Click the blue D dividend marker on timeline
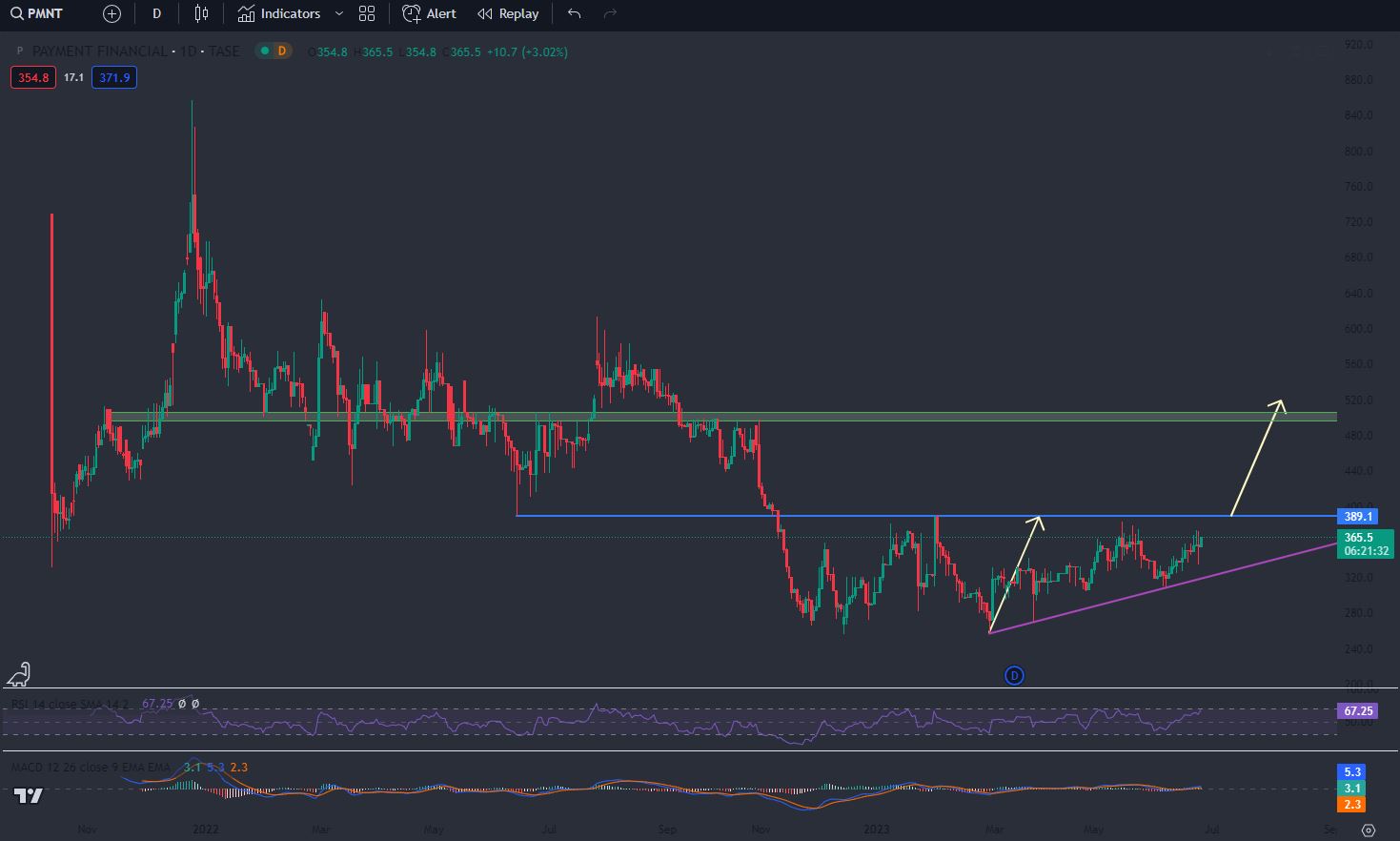The height and width of the screenshot is (841, 1400). [x=1014, y=675]
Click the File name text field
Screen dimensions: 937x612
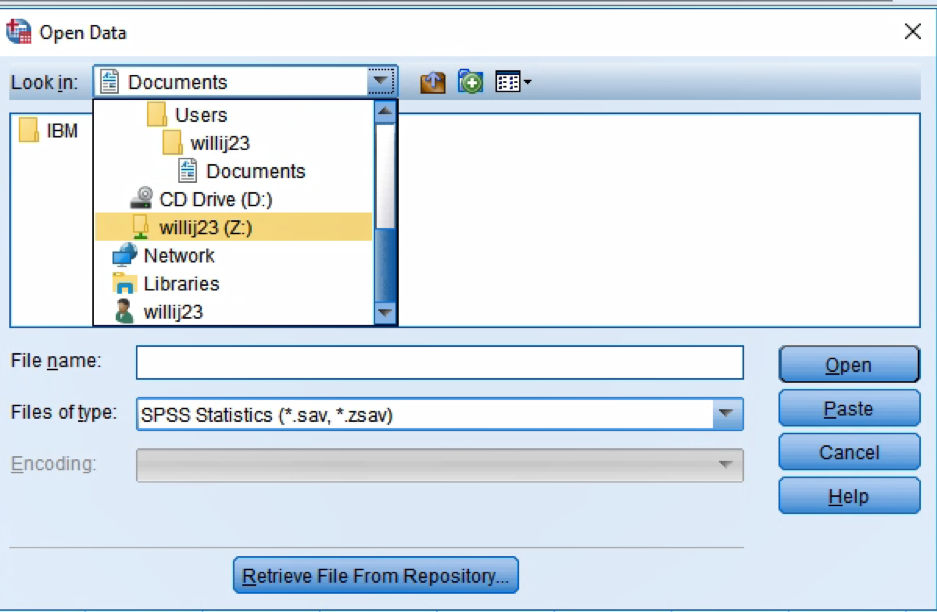[439, 362]
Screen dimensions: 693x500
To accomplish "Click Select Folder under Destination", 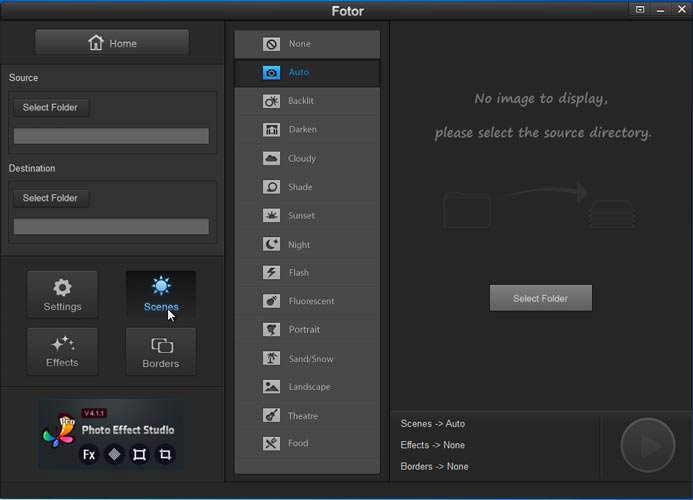I will click(51, 198).
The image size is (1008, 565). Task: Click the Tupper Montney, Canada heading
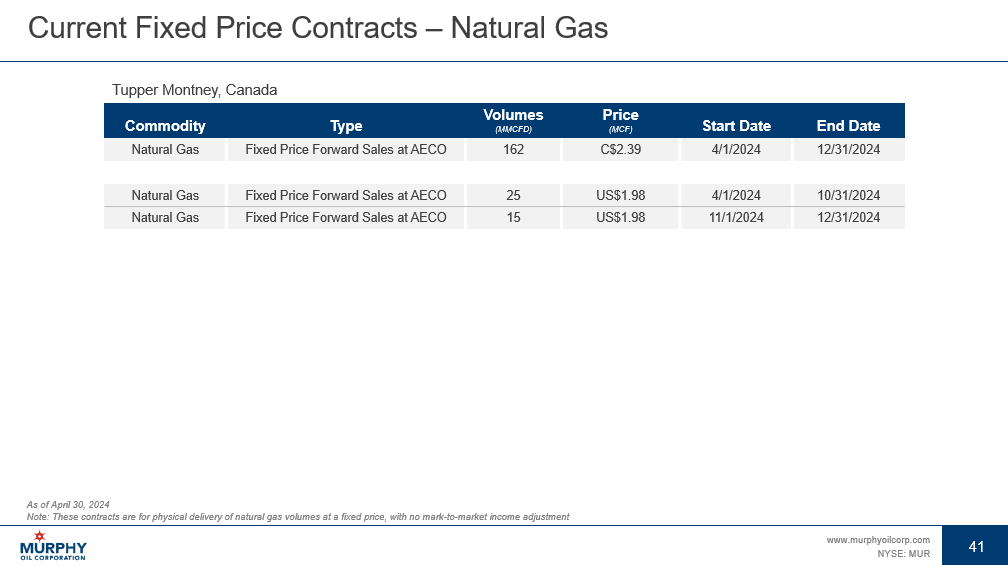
━━━
— Your objective —
Only the lines from the start of the records above through the line containing "Screen dimensions: 693x500" should be returned, exactly and with both ends, please; the pictures stay out.

— Output for this task —
Click the blue D dividend marker on timeline
The height and width of the screenshot is (841, 1400). [x=1014, y=675]
Click the File name text field
Screen dimensions: 937x612
[439, 362]
Screen dimensions: 693x500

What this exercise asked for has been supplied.